If code throws ImportError, AttributeError, or TypeError, introspect the installed package and adapt the example to match the actual API rather than retrying.

UMI Processing -- count original molecules, or build a consensus below the error floor

Collapse PCR/optical duplicates by (coordinate + UMI) with umi_tools, or call error-corrected consensus reads with fgbio.

"Deduplicate reads using UMIs" -> Extract the UMI before alignment, then group reads by UMI + mapping position after alignment to count original molecules.

CLI: umi_tools extract -> align -> umi_tools dedup (molecule counting)
CLI: fgbio GroupReadsByUmi -> fgbio CallMolecularConsensusReads/CallDuplexConsensusReads (error correction)

Scope: this skill OWNS UMI extraction, dedup, and consensus calling. UMI extraction during QC -> read-qc/fastp-workflow. Single-cell matrices -> single-cell/preprocessing. Non-UMI DNA coordinate dedup -> alignment-files/duplicate-handling. OUT OF SCOPE: non-UMI bulk RNA-seq (do NOT dedup it -- read-qc/rnaseq-qc).

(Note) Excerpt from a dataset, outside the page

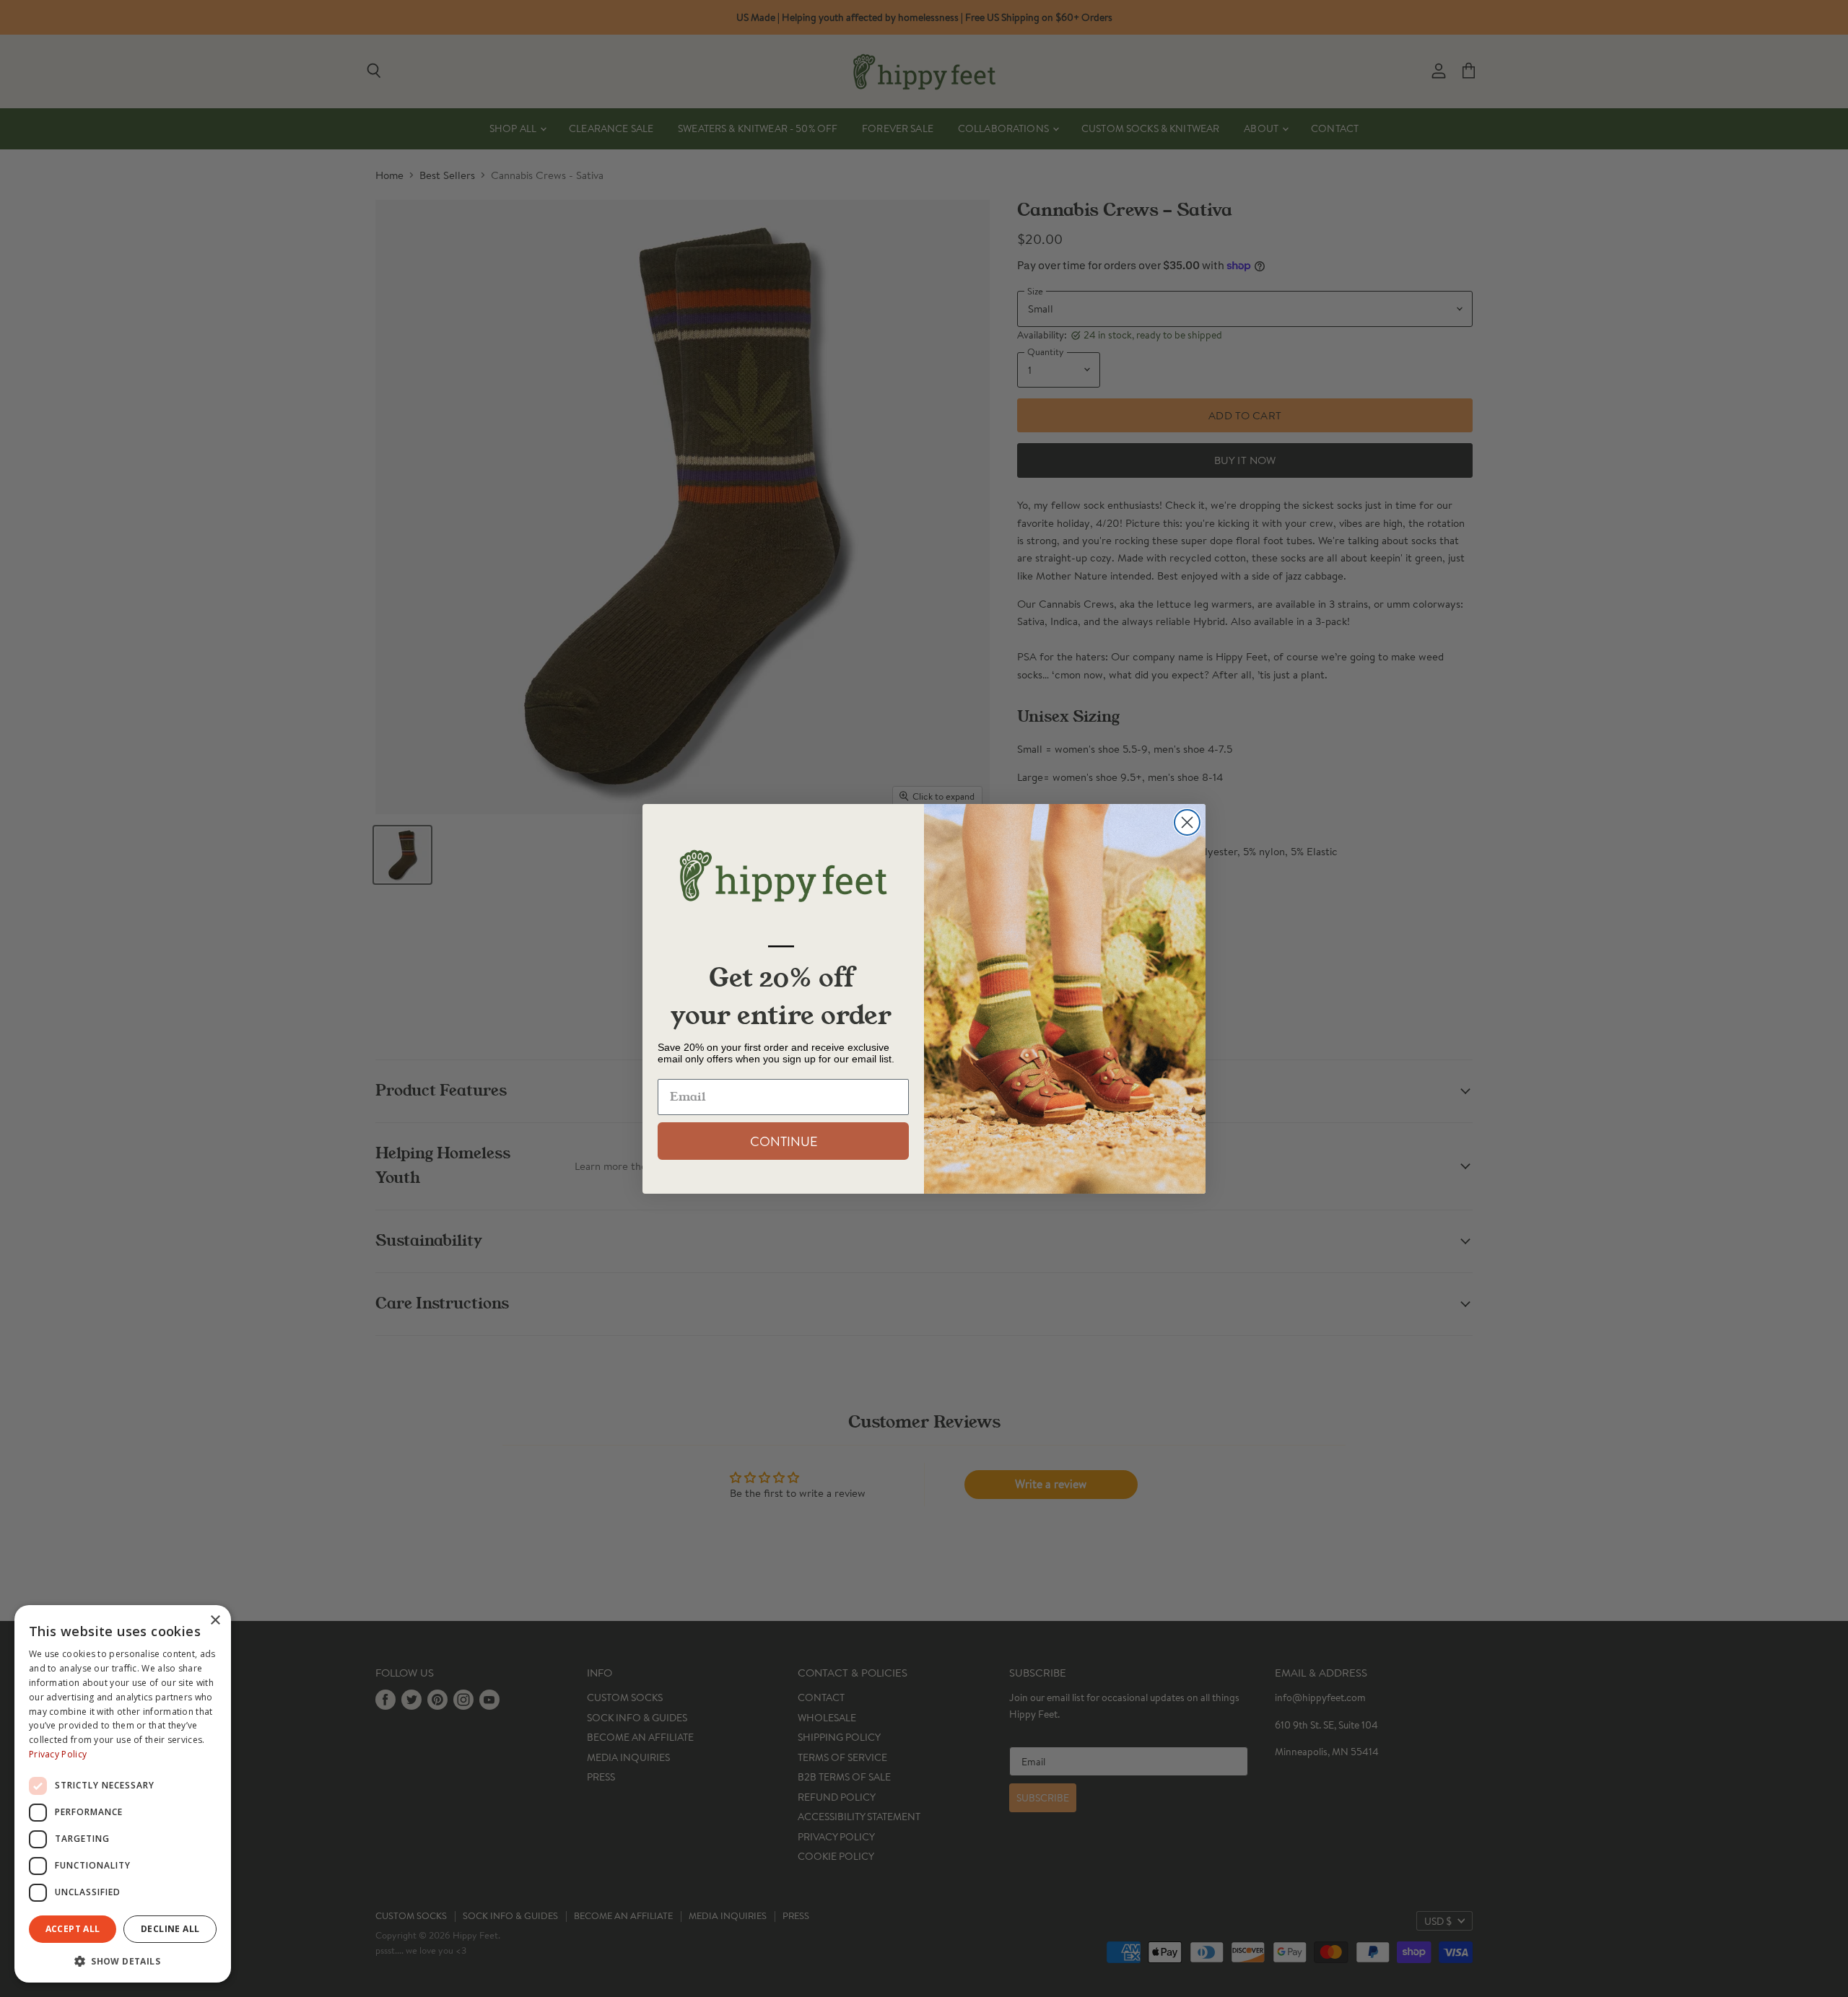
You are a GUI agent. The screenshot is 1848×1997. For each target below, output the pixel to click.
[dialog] (122, 1794)
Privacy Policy (58, 1754)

The Single Most Important Modern Insight

UMIs resolve the PCR-vs-biological duplicate confound that coordinates alone cannot, by collapsing on (coordinate + UMI) instead of coordinate -- and this forces a hard pipeline order: extract UMI on the FASTQ, align, THEN dedup. Two reads at the same coordinate are the same molecule only if they also share a UMI; two independent molecules at one coordinate carry different UMIs. The confound dominates at high coverage, high expression, amplicon (every molecule shares the same primer-defined ends), and low input. Dedup cannot run before alignment because duplicate identity needs mapping COORDINATES; and extract must run before alignment so the aligner does not try to map the UMI bases as genomic sequence (extract moves the UMI into the read name / RX tag).
umi_tools' DIRECTIONAL method (default) folds UMI errors back into their parent via a count-gradient rule; naive exact-UMI collapse OVER-counts. Sequencing/PCR errors inside the UMI mutate a true UMI into a 1-off neighbor that looks like a new molecule. Directional builds a directed graph where an edge a->b exists when they are within edit distance 1 AND n_a >= 2*n_b - 1 (the parent is at least ~twice the error child, because errors are rarer than originals), then collapses each network to one molecule. This is why directional beats cluster (single-linkage over-merges, under-counts) and unique (no error model, over-counts).
UMI-tools COUNTS molecules; fgbio builds a CONSENSUS read to push the error rate BELOW the sequencer floor -- and only DUPLEX consensus reaches the ctDNA/MRD floor. Single-strand consensus (CallMolecularConsensusReads) votes within one strand's family and roughly halves errors, but cannot catch a lesion fixed into the molecule before the first copy (oxidative 8-oxo-G, C>T deamination). Duplex consensus (CallDuplexConsensusReads) keeps a base only where BOTH original strands agree -- a real mutation is on both strands, an artifact almost never -- reaching <1e-7 error for sub-0.1% VAF detection, at the cost of ~2x raw reads (families missing one strand are discarded).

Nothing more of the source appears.